- **Requirement**
Resume the page on the Fox Center's 2012-2013 fellows, picking up after its last sentence and matching its style.

··· Selected excerpt ···

Current Fellows | Senior | Post-Doctoral | Poetics
Graduate Dissertation Completion
Honors Undergraduate | SIRE Undergraduate
Distinguished Visiting Professorship
Summer Research Fellows | Alumni of the Center | Fellow Publications
Current Fellows 2012-2013
TENURED FACULTY OF EMORY UNIVERSITY
Elizabeth Goodstein is Associate Professor in The Graduate Institute of the Liberal Arts. A cultural theorist whose first book, Experience without Qualities: Boredom and Modernity (Stanford University Press, 2005; paperback 2008), was awarded the MLA Prize for a First Book and the German Studies Association/DAAD Book Prize, she is also affiliated with the Departments of Comparative Literature, History, and Philosophy. A Humboldt alumna and past fellow at the American Academy of Berlin, she will be completing Georg Simmel as Modernist Philosopher at the Fox Center. Drawing attention to the continuing vitality of Simmel’s contributions as philosopher, sociologist, and path-breaking cultural theorist, Georg Simmel as Modernist Philosopher aims to disclose new possibilities for cultural theory in the present.

··· Dataset section ···

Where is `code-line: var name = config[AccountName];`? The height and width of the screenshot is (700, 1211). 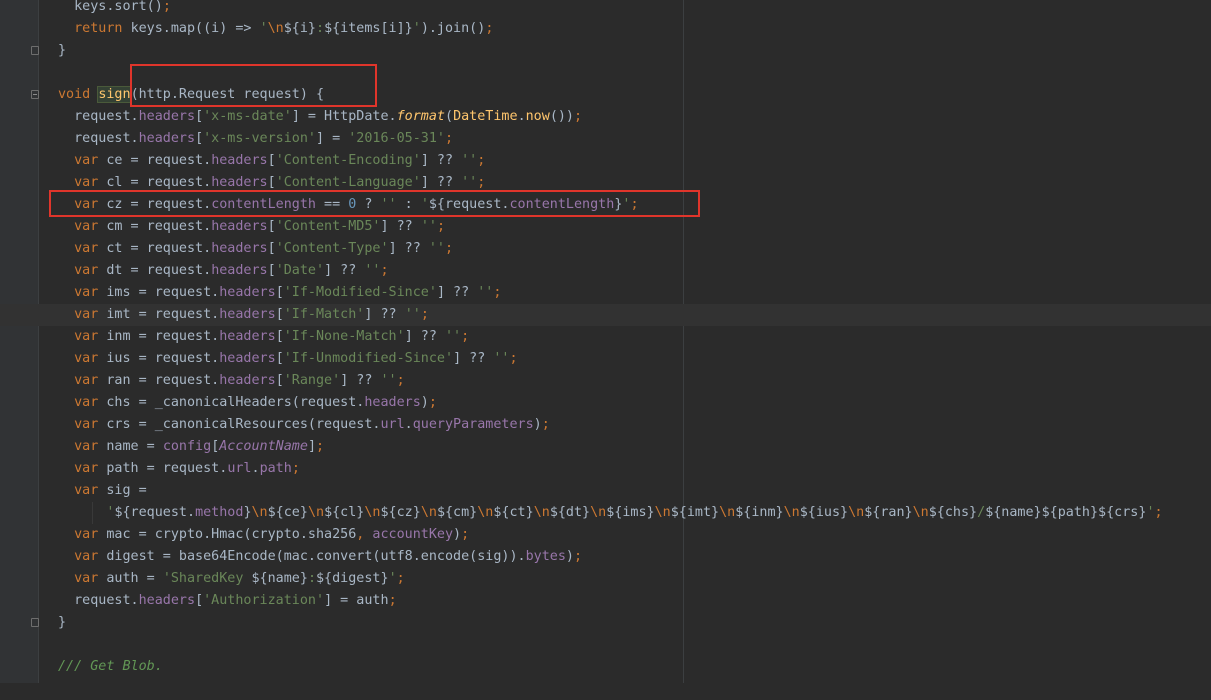
code-line: var name = config[AccountName]; is located at coordinates (606, 447).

···

- **Output of the exercise**
Mary Odem is Associate Professor with a joint appointment in the Department of History and the Department of Women’s, Gender and Sexuality Studies. Her areas of specialization are immigration and ethnicity, and women and gender in modern U.S. History. Her current research examines Latin American immigration to the U.S. South. She has written and edited several books and numerous articles on these subjects, including Delinquent Daughters: Protecting and Policing Adolescent Female Sexuality in the U.S. (1995); Confronting Rape and Sexual Assault (1998); “Subaltern Immigrants: Undocumented Workers and National Belonging in the U.S.,” Interventions (2008); and Latino Immigration and the Transformation of the U.S. South (2009). While at the Fox Center she plans to complete a book on Latin American immigration to metropolitan Atlanta.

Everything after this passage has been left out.